#### Material provided

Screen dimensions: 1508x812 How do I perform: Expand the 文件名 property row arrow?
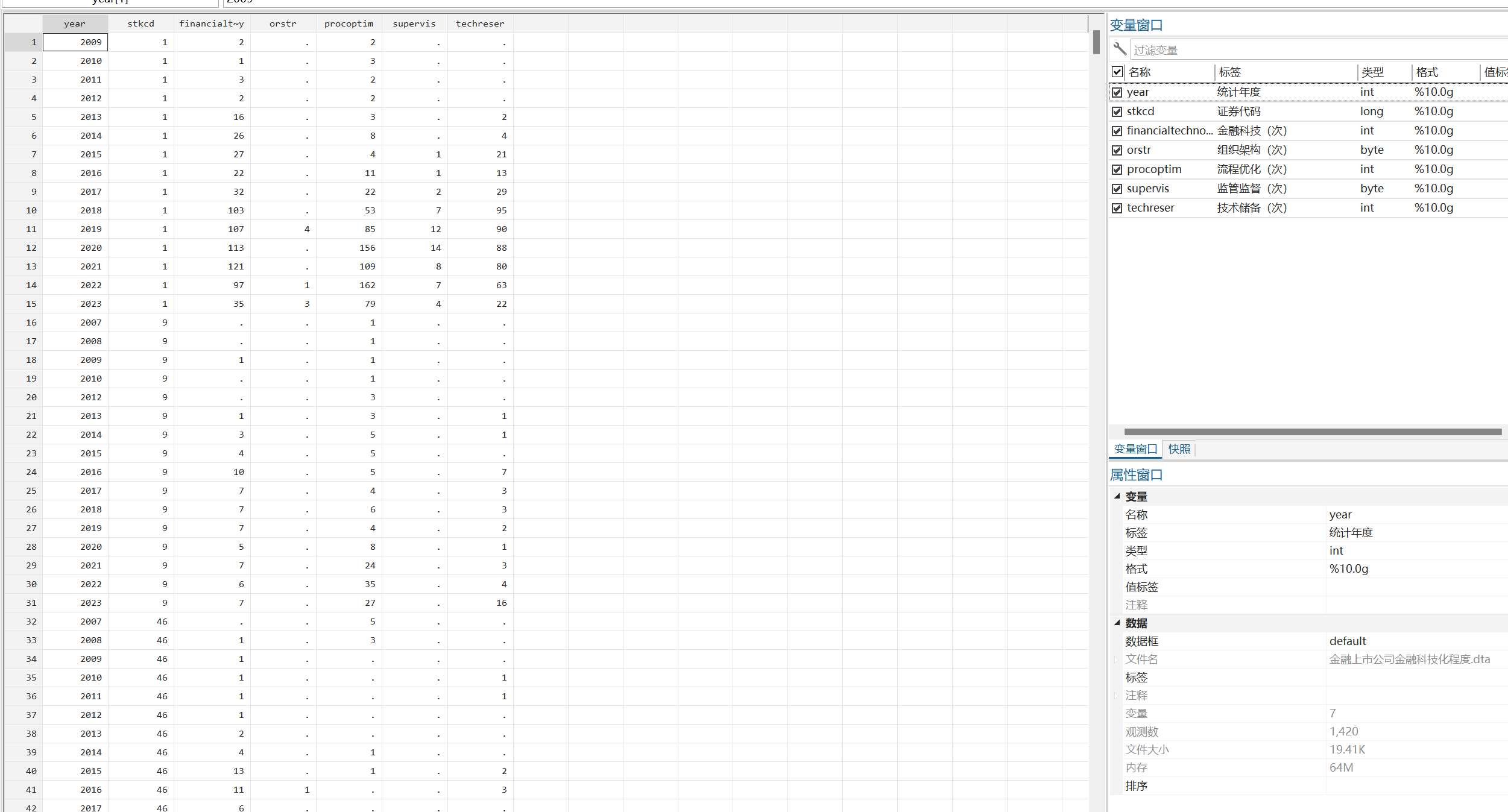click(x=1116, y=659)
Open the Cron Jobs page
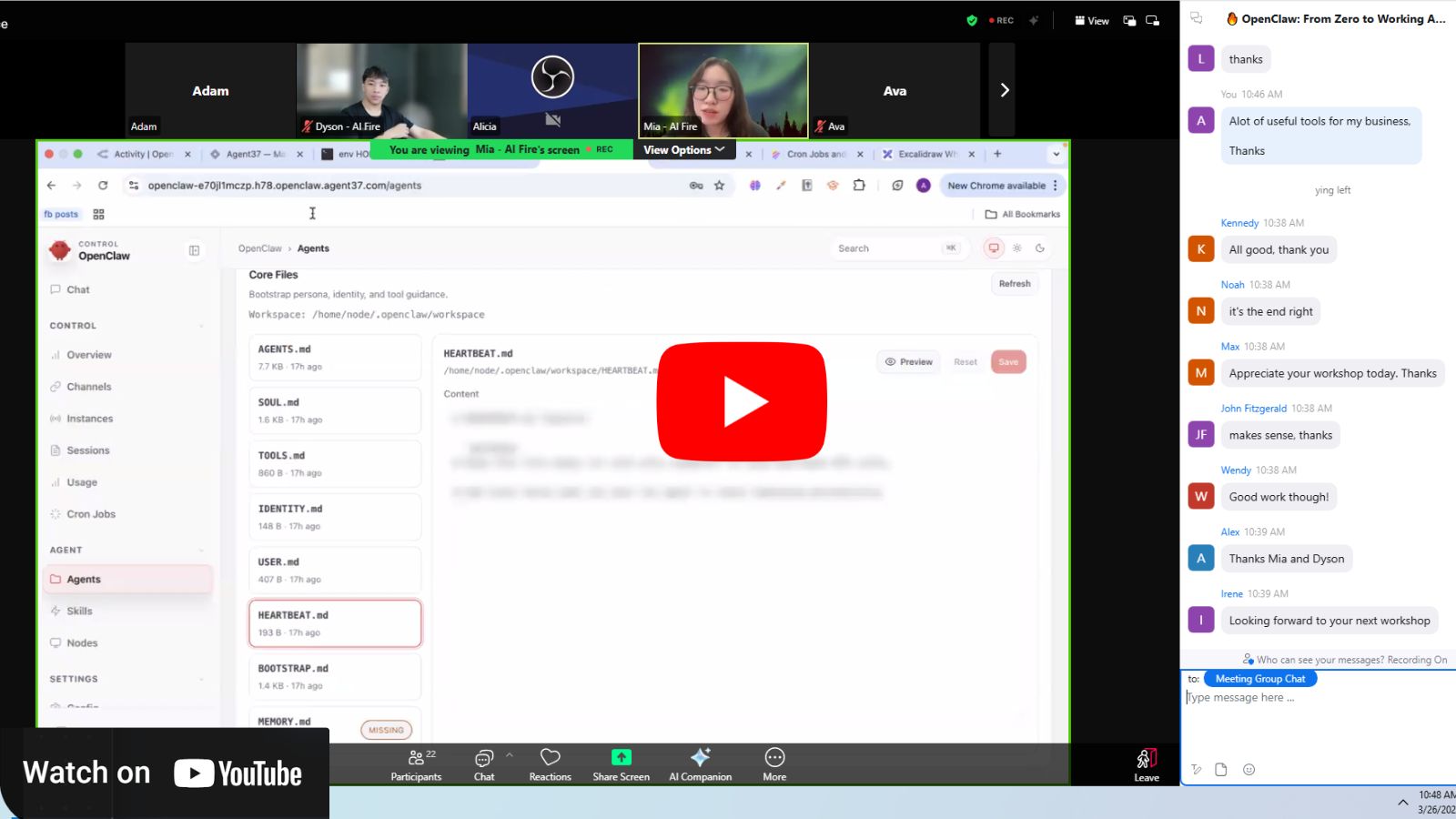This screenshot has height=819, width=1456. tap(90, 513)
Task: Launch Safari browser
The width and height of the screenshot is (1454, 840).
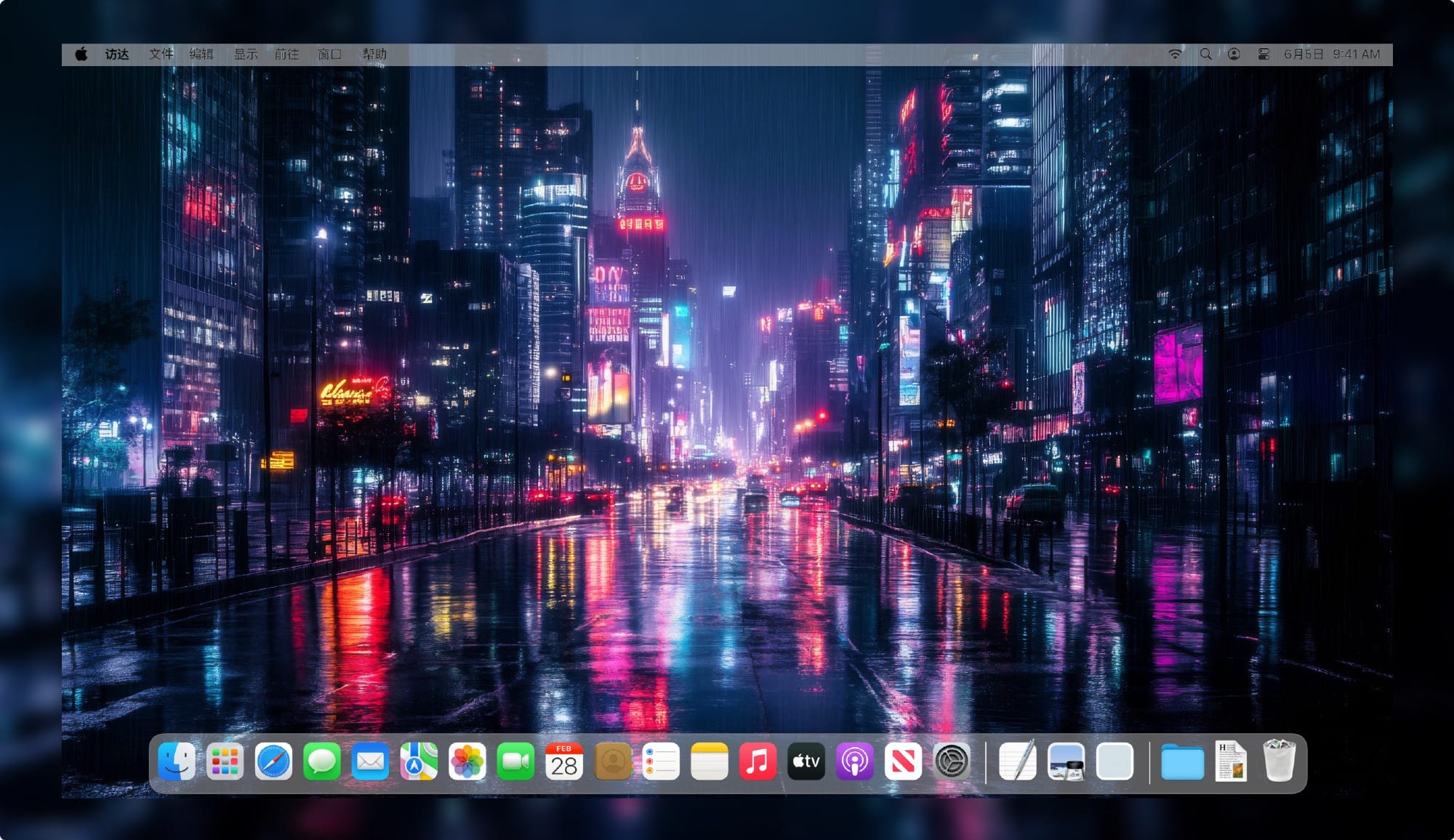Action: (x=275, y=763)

########

* **Work task**:
The lines wanted run from the one with "Open the Cron Jobs page" through the final line of the data; repeat them word for word and skip every picture.

* **Exercise output**:
Open the Cron Jobs page
This screenshot has height=819, width=1456. tap(90, 513)
Task: Launch Safari browser
The width and height of the screenshot is (1454, 840).
Action: (x=275, y=763)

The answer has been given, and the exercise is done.